--- Objective ---
Rewrite the records from the line with "Click the white" up to and including the line with "Screen dimensions: 718x718 point(426,468)", changing "icon" to "symbol" and leaving everything else as it is.

--- Available records ---
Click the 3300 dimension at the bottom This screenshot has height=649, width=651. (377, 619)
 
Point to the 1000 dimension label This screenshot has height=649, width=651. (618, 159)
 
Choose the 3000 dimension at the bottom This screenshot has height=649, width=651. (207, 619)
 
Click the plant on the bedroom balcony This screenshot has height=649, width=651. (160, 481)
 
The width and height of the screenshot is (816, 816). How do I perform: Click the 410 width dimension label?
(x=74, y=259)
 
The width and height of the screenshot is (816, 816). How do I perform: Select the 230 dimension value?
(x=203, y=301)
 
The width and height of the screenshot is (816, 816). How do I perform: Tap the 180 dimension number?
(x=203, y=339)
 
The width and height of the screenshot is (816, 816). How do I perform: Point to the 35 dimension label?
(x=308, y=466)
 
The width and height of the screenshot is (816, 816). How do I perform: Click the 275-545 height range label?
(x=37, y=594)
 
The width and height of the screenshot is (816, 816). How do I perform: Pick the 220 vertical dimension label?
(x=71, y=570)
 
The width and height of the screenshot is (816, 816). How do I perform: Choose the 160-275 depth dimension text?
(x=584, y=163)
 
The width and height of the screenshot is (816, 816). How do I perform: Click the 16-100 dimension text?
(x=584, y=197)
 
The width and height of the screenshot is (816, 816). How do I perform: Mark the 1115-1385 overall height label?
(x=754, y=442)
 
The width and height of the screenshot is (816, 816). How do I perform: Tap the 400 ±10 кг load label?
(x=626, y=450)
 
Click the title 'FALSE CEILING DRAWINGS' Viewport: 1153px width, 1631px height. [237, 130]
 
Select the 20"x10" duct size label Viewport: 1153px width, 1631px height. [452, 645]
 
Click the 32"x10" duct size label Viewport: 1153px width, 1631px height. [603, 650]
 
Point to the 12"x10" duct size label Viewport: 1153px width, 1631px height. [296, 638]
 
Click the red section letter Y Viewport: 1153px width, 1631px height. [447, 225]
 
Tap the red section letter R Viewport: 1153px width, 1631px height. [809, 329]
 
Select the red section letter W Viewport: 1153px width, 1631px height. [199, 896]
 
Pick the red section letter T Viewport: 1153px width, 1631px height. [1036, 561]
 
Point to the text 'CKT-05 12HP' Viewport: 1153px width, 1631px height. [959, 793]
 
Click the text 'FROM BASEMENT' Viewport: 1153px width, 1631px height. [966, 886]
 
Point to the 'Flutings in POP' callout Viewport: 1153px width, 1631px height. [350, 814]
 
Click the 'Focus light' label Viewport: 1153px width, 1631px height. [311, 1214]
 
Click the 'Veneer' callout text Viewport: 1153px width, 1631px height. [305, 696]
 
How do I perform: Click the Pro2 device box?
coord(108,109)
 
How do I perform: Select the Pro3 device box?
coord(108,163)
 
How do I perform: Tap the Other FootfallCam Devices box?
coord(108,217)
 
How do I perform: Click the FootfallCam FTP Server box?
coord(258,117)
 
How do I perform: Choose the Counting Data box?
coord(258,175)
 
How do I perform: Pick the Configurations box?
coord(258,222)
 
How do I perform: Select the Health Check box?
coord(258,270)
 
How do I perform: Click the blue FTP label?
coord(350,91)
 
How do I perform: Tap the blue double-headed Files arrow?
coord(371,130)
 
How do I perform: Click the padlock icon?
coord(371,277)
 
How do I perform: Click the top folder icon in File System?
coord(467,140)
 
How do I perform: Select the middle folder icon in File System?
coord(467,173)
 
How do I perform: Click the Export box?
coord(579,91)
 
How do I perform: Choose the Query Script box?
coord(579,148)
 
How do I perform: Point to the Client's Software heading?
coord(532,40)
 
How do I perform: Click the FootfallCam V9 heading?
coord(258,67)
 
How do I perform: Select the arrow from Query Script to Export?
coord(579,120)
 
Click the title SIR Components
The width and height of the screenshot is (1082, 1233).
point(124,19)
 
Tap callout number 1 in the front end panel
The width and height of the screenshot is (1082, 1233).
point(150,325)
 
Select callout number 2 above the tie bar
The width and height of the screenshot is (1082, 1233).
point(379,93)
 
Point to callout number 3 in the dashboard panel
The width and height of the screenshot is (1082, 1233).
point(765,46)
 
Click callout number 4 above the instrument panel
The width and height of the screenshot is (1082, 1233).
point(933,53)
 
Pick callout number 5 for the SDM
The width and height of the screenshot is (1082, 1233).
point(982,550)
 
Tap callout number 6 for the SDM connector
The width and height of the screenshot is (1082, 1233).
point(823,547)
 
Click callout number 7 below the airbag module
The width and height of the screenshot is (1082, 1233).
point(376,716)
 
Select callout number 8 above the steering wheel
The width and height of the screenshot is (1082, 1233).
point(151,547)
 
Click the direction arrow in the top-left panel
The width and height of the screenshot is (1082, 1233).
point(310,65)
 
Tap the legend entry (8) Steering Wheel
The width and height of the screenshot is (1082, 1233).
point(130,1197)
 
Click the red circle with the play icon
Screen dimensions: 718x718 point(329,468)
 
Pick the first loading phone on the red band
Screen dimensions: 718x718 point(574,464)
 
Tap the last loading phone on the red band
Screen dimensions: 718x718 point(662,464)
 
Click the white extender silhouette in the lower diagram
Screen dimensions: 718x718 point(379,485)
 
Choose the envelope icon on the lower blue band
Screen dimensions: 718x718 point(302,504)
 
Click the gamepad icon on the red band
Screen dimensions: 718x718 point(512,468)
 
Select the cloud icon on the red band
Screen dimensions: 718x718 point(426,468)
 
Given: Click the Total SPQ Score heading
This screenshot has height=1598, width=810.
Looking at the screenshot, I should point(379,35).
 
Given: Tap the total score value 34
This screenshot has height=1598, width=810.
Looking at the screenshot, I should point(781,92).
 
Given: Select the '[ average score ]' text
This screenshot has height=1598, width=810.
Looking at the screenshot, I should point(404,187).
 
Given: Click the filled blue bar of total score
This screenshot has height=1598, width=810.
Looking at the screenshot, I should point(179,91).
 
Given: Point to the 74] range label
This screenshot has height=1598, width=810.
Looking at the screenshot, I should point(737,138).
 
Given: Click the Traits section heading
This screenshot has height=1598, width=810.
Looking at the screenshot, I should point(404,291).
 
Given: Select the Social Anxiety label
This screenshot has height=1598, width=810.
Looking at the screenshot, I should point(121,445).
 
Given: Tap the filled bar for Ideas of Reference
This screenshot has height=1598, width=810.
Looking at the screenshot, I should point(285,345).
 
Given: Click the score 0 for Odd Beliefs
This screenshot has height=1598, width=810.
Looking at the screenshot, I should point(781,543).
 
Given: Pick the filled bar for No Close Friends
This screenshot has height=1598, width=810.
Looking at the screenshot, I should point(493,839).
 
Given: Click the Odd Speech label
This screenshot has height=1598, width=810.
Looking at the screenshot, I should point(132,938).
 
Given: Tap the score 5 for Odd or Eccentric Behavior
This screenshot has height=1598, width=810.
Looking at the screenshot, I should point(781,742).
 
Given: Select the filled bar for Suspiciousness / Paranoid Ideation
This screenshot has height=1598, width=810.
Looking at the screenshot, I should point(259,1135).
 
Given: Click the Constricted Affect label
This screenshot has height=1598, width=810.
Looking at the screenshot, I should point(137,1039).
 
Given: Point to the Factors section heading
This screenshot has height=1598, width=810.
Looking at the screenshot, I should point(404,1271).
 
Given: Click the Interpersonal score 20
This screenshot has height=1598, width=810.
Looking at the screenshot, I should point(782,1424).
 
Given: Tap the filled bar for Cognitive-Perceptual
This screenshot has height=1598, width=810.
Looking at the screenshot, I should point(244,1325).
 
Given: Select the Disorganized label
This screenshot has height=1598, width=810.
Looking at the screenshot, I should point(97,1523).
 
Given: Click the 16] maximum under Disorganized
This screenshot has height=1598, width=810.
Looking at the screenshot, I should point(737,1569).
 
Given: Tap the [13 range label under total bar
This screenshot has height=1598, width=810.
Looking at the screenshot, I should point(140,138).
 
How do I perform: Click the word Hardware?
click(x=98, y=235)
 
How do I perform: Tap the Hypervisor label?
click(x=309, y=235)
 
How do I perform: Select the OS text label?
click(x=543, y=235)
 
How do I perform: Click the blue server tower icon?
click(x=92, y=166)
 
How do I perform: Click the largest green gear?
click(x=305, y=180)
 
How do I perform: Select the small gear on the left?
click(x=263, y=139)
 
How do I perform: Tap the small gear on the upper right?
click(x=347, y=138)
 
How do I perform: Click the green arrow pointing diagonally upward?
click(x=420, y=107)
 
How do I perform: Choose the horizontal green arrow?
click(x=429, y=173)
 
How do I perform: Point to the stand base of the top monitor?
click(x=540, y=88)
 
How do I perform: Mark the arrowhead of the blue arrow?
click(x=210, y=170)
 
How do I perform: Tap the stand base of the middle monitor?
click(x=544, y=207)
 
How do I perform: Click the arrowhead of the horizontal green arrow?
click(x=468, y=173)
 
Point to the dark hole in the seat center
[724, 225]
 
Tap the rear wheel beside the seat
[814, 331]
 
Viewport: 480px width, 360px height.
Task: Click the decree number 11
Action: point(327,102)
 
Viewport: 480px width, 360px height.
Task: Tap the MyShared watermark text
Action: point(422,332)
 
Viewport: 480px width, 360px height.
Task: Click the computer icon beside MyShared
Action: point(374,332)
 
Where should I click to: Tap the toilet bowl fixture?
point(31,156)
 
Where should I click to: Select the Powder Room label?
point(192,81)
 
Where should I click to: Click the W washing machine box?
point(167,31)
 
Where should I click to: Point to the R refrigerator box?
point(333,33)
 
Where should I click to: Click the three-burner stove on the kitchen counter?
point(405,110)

--- Written response ---
Click the white extender silhouette in the lower diagram
Screen dimensions: 718x718 point(379,485)
 
Choose the envelope symbol on the lower blue band
Screen dimensions: 718x718 point(302,504)
 
Click the gamepad symbol on the red band
Screen dimensions: 718x718 point(512,468)
 
Select the cloud symbol on the red band
Screen dimensions: 718x718 point(426,468)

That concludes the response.